(WHAT TO PRODUCE): Copy the listing below word for word, from its first line through the line containing "click(697, 428)", with both ends included.

[Interface element listing]
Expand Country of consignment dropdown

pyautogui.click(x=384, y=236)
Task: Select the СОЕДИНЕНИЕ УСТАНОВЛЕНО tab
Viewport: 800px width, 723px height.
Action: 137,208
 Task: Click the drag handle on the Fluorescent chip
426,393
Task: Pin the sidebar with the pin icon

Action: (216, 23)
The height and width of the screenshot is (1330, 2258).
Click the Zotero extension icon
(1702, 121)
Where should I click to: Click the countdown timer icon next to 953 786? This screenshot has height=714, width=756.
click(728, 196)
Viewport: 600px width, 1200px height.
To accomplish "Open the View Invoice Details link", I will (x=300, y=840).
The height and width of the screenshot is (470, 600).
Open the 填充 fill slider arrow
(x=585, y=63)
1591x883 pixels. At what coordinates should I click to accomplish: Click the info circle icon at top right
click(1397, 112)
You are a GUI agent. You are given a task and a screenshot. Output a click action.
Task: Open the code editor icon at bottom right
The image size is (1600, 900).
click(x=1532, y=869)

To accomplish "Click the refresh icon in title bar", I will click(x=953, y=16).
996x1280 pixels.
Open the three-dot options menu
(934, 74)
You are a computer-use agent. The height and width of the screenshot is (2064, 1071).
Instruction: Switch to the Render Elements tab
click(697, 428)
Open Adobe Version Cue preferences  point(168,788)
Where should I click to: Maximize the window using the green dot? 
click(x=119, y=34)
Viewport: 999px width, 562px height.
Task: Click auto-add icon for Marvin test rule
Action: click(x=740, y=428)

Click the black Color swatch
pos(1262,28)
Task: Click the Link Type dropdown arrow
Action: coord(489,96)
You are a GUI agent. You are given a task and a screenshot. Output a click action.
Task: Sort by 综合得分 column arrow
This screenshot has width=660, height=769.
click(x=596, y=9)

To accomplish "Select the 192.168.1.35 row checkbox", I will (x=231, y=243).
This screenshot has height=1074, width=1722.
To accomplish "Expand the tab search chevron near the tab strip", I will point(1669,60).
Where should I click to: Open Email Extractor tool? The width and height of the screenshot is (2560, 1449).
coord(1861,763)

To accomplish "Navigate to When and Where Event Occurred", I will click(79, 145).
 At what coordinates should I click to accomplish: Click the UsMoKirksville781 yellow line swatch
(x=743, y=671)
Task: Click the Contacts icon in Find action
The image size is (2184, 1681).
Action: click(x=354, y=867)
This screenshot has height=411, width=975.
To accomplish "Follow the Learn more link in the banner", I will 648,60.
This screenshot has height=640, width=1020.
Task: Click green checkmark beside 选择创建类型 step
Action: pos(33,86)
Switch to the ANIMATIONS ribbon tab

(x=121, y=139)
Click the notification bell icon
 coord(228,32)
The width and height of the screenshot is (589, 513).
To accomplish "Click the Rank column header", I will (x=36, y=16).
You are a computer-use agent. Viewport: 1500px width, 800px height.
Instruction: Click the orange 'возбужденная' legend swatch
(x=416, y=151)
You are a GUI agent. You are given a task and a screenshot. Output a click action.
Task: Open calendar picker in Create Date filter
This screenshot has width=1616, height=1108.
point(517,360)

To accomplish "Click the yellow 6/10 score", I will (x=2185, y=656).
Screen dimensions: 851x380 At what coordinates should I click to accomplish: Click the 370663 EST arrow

(WRITTEN ANSWER):
Expand Country of consignment dropdown

pyautogui.click(x=384, y=236)
Task: Select the СОЕДИНЕНИЕ УСТАНОВЛЕНО tab
Viewport: 800px width, 723px height.
Action: 137,208
 Task: Click the drag handle on the Fluorescent chip
426,393
Task: Pin the sidebar with the pin icon

Action: (216, 23)
The height and width of the screenshot is (1330, 2258).
Click the Zotero extension icon
(1702, 121)
Where should I click to: Click the countdown timer icon next to 953 786? This screenshot has height=714, width=756.
click(728, 196)
Viewport: 600px width, 1200px height.
To accomplish "Open the View Invoice Details link", I will (x=300, y=840).
The height and width of the screenshot is (470, 600).
Open the 填充 fill slider arrow
(x=585, y=63)
1591x883 pixels. At what coordinates should I click to accomplish: Click the info circle icon at top right
click(1397, 112)
You are a GUI agent. You are given a task and a screenshot. Output a click action.
Task: Open the code editor icon at bottom right
The image size is (1600, 900).
click(x=1532, y=869)

To accomplish "Click the refresh icon in title bar", I will click(x=953, y=16).
996x1280 pixels.
Open the three-dot options menu
(934, 74)
You are a computer-use agent. The height and width of the screenshot is (2064, 1071).
Instruction: Switch to the Render Elements tab
click(697, 428)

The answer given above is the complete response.